Keempat dokumen yang ditelusuri oleh KKP adalah dokumen KKPHAM, Pengadilan Adhoc HAM, Komisi Kebenaran Penerimaan dan Rekonsiliasi di Timor Leste, dan Special Panel for Serious Crime (SPSC) di Timor Leste. Tommy mengatakan, dengan hanya memeriksa laporan dari SCU, KKP kehilangan kesempatan untuk memeriksa panglima Fretilin.
Kondisi Timor Leste sebagai daerah rawan konflik seharusnya juga tidak dilupakan. Oleh karena itu, ungkapan bahwa TNI dinilai termasuk pihak yang dimintai pertanggungjawabannya dalam pelanggaran HAM di Timor Leste dibantah keras oleh Tommy.

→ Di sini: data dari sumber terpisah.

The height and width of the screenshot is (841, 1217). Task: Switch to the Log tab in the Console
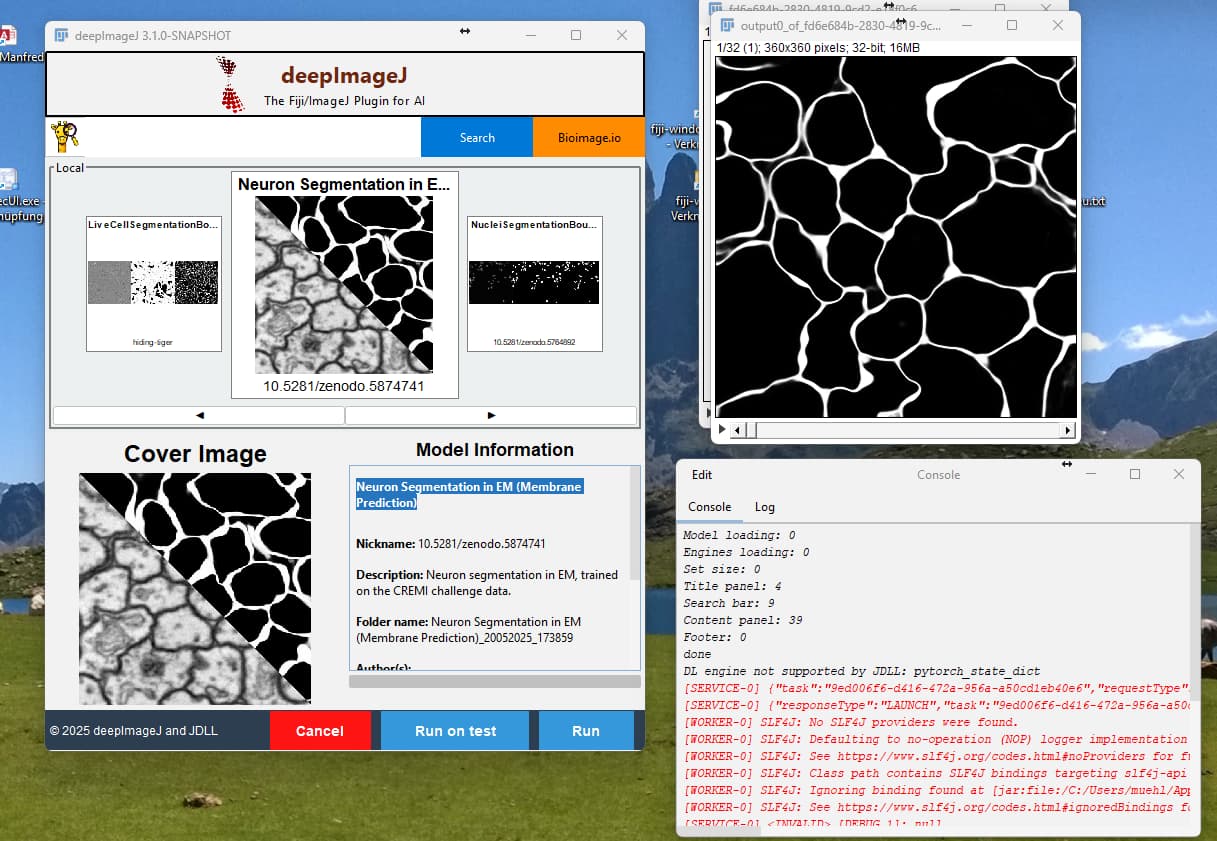point(764,507)
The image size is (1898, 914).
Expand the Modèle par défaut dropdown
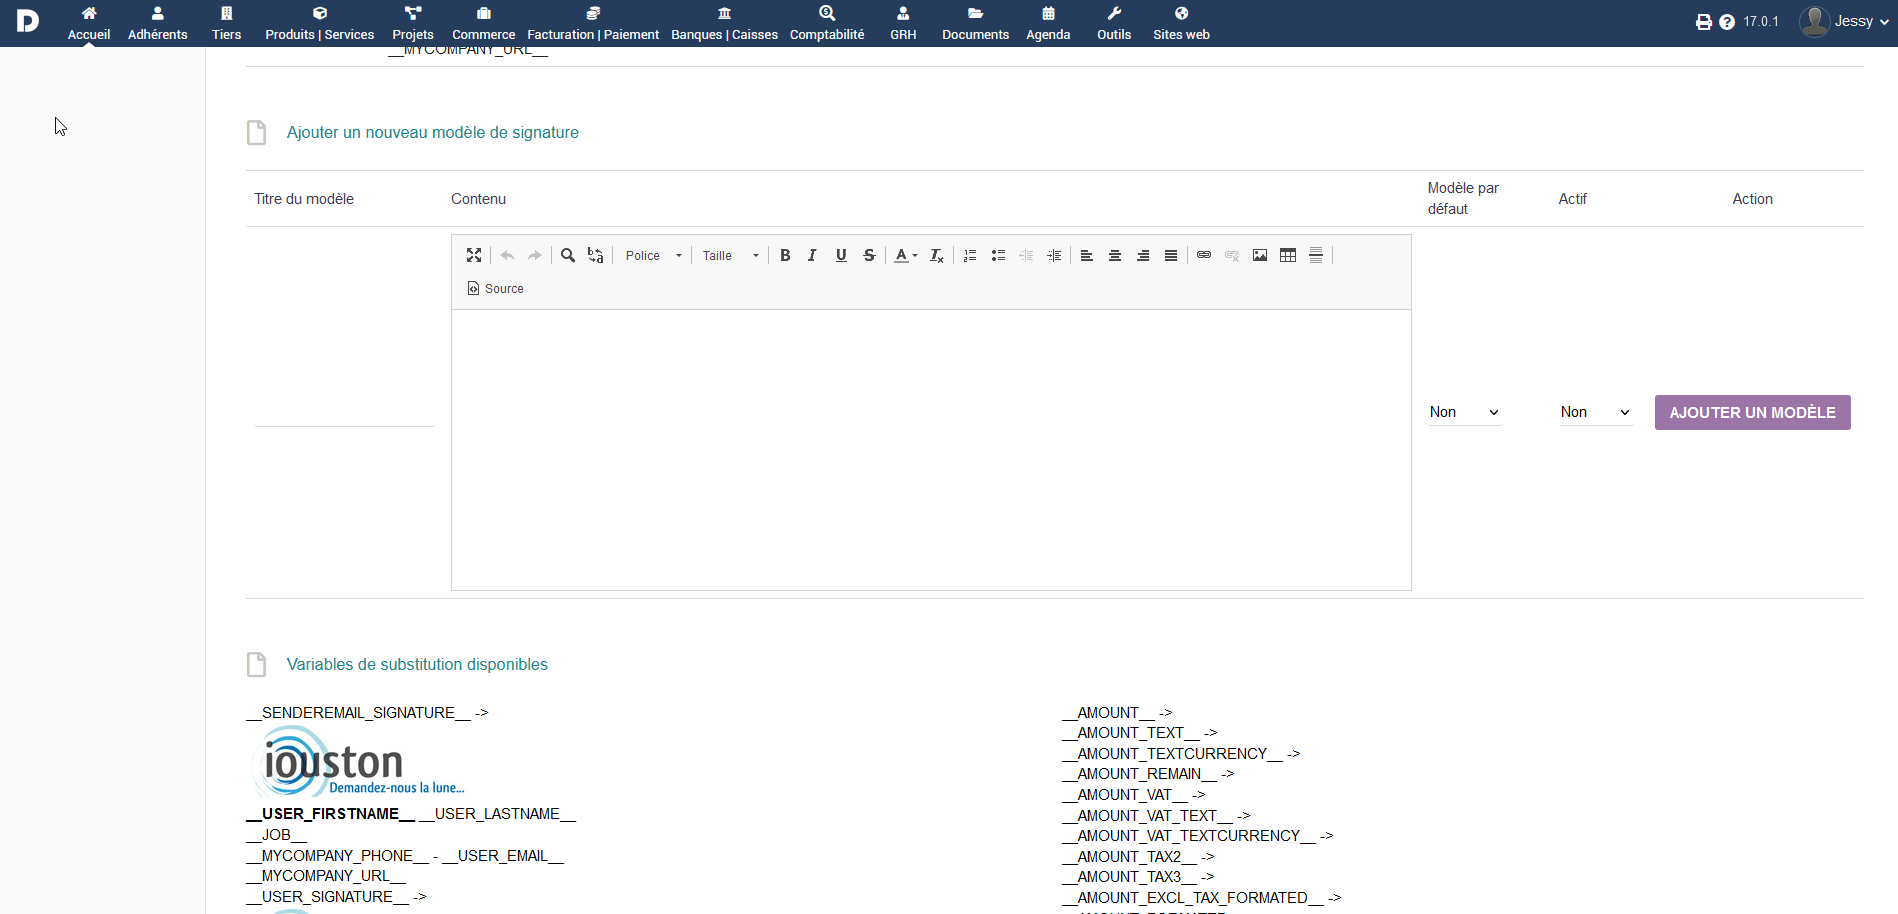tap(1464, 412)
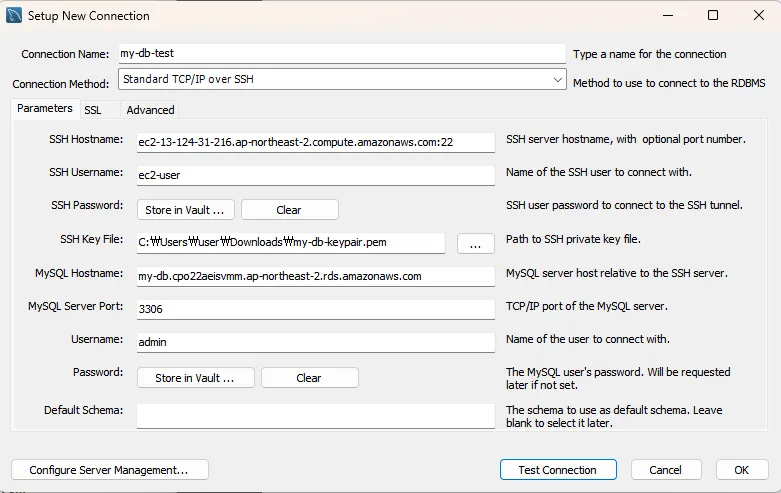Image resolution: width=781 pixels, height=493 pixels.
Task: Expand the Connection Method dropdown
Action: [x=558, y=79]
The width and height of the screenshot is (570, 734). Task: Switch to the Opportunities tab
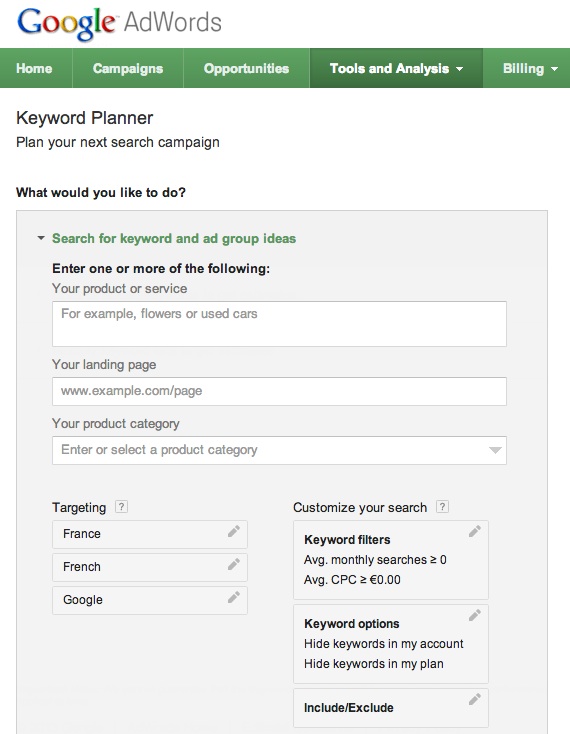click(x=246, y=68)
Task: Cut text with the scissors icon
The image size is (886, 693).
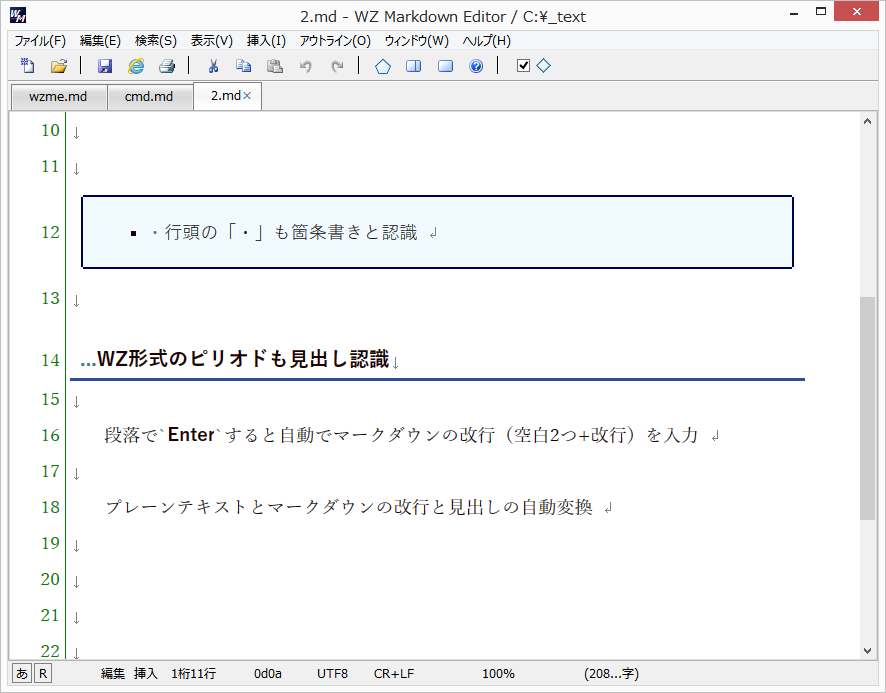Action: coord(212,66)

"Tidak boleh dinilai, harus dibuktikan. Itu tidak pernah dibuktikan oleh SCU dan pengadilan HAM nasional. Kalau sudah ada, pasti sudah bergaung ke internasional," Tommy menegaskan. Sementara itu, anggota KKP Letjen TNI (Purn) Agus Widjojo mengatakan bahwa hanya satu dokumen yang berasal dari SCU, yaitu dokumen SPSC.